Les duels médiévaux représentent un énorme défi physique pour ceux qui les pratiquent, expliquent les deux combattants. Après deux rounds de pratique d’une minute chacun, les deux duellistes sont déjà essoufflés et suent à grosses gouttes.

« Avec le casque, c’est assez difficile de respirer, donc une fois qu’on se met à se battre, on est à bout de souffle rapidement. L’endurance fait donc une grosse différence », explique M. Léger, ajoutant qu’avec une soixantaine de livres en armure et en protections, l’effort demandé est encore plus important.

Cloée Germain estime passer entre 10 et 12 heures par semaine à s’entraîner, mais elle souhaiterait avoir davantage de temps.

« Il faut avoir un bon cardio, j’aimerais encore l’améliorer. Mais il faut perfectionner les mouvements, les feintes. Je prends aussi du temps pour regarder des vidéos de mes adversaires, afin d’avoir une idée de ce qui m’attend », précise-t-elle.


Les gens qui pratiquent les combats médiévaux peuvent investir plusieurs milliers de dollars pour leur armure et leur casque de chevalier, qui doivent respecter le contexte historique. La plupart des pièces sont livrées d’Europe, où ils ont des forgerons spécialisés. Sur la photo, on voit Cloée Germain en uniforme complet, tenant en main une hallebarde, son arme de prédilection. 
Photos Agence QMI, Toma Iczkovits
Les gens qui pratiquent les combats médiévaux peuvent investir plusieurs milliers de dollars pour leur armure et leur casque de chevalier, qui doivent respecter le contexte historique. La plupart des pièces sont livrées d’Europe, où ils ont des forgerons spécialisés. Sur la photo, on voit Cloée Germain en uniforme complet, tenant en main une hallebarde, son arme de prédilection. 

Casque

De style mongol du 14e siècle, il est conçu pour bien protéger les yeux.

Gantelets d’acier

Les mains étant très vulnérables, ils sont parmi les pièces les plus importantes.

Hallebarde

Une sorte de hache, l’arme de prédilection de Cloée Germain.

Armure

Faite de titane, elle est assez légère et permet une bonne liberté de mouvement.
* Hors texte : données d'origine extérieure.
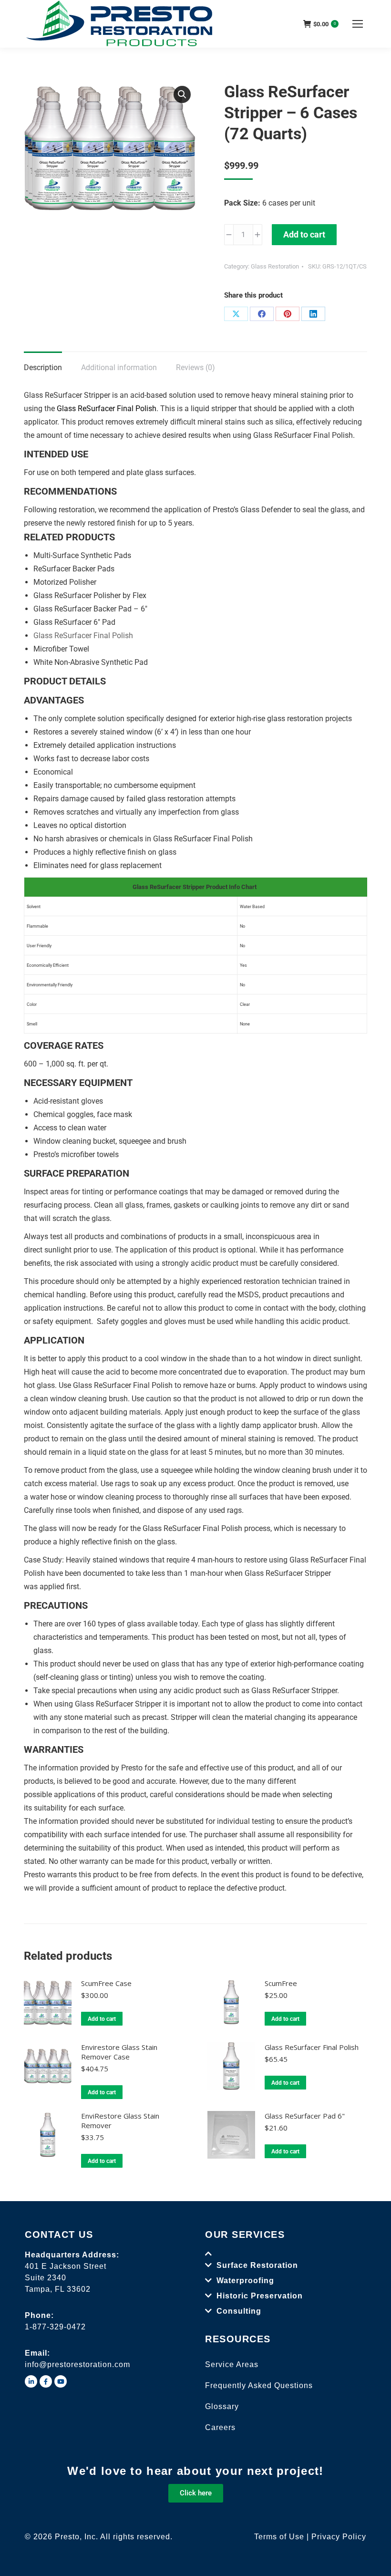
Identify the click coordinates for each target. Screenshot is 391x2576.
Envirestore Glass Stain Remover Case (119, 2051)
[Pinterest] (287, 314)
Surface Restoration (257, 2265)
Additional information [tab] (119, 367)
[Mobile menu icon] (357, 23)
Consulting (238, 2311)
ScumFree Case (106, 1983)
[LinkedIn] (313, 314)
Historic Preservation (259, 2296)
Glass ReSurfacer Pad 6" (305, 2116)
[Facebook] (262, 314)
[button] (182, 94)
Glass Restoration (275, 266)
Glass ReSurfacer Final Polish (312, 2047)
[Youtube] (60, 2381)
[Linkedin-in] (31, 2381)
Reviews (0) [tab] (195, 367)
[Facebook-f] (46, 2381)
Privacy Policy (338, 2537)
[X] (236, 314)
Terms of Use (279, 2537)
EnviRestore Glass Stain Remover (120, 2120)
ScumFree (281, 1983)
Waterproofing (245, 2280)
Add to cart (304, 234)
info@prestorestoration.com (77, 2364)
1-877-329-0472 (55, 2327)
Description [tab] (43, 367)
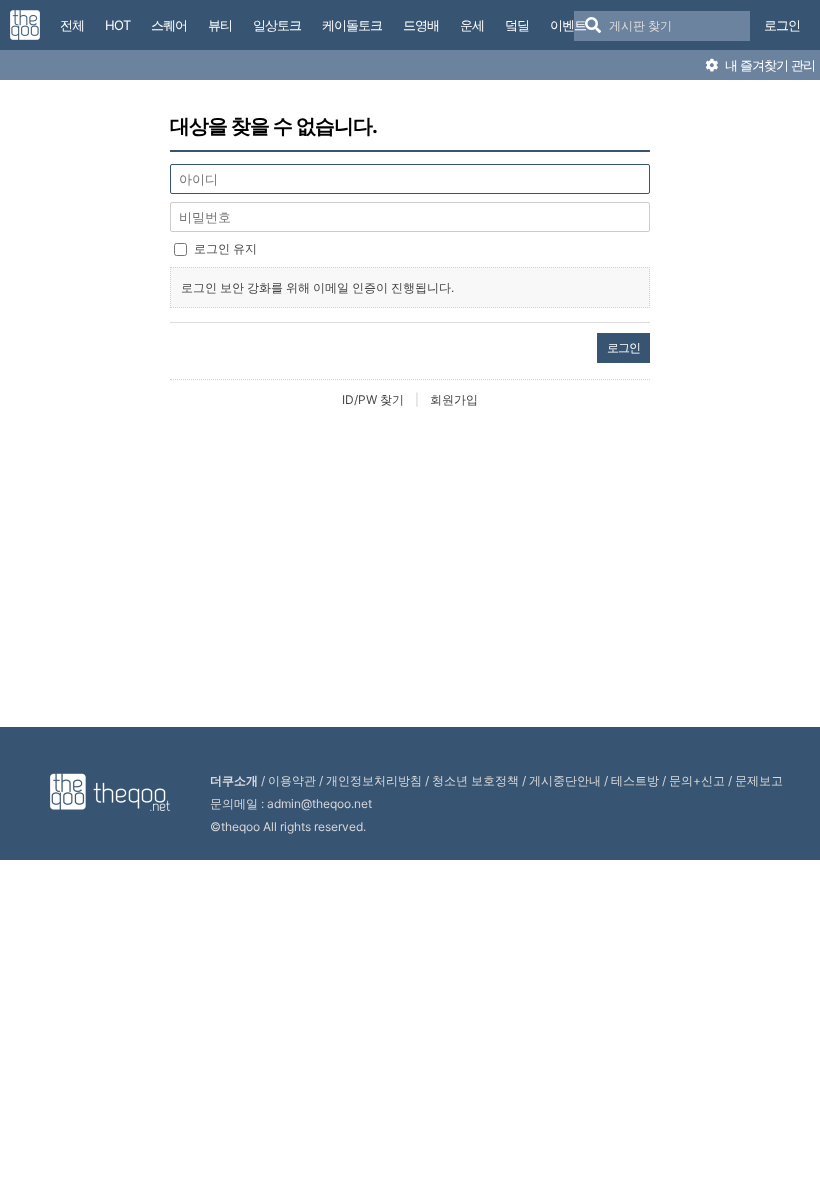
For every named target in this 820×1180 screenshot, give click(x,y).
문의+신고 (697, 780)
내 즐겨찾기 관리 (768, 65)
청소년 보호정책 (475, 780)
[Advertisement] (415, 569)
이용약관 (292, 780)
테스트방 (635, 780)
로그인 (782, 25)
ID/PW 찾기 (373, 399)
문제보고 (759, 780)
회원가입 (454, 399)
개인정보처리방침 (374, 780)
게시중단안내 (565, 780)
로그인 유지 (225, 248)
Combats violents et armures fidèles à l’histoire

Si les lames utilisées dans les combats médiévaux ne sont pas affûtées pour éviter les risques de blessures, la violence des coups assénés est surprenante.

« Tu peux avoir des méchants bons bleus, certains coups vont te faire perdre le souffle, mais ce n’est pas pire que d’autres sports », estime Cloée Germain, championne du monde en hallebarde en 2016 et 2017.

Les armures protectrices y sont pour quelque chose, alors qu’elles doivent répondre à une série de critères, en plus d’être fidèles à l’histoire. Des règlements stricts régissent aussi la discipline, qui n’est pas un sport officiellement reconnu au Québec.

Trois styles de duels

Dans les duels à un contre un, il y a trois types de combats.

Dans le premier, le chevalier n’aura qu’une épée, dite « longue », à sa disposition. Il existe également une version où il est équipé d’une épée et d’un bouclier pour se protéger. Le dernier type de duel se pratique avec une sorte de hache appelée hallebarde.

« Le but est de marquer des points contre son adversaire, et il y a plusieurs façons d’y arriver », précise Benoît Léger.

Chaque coup porté à son opposant avec le côté « tranchant » de la lame compte pour un point. Un désarmement et une chute permettent aussi de marquer.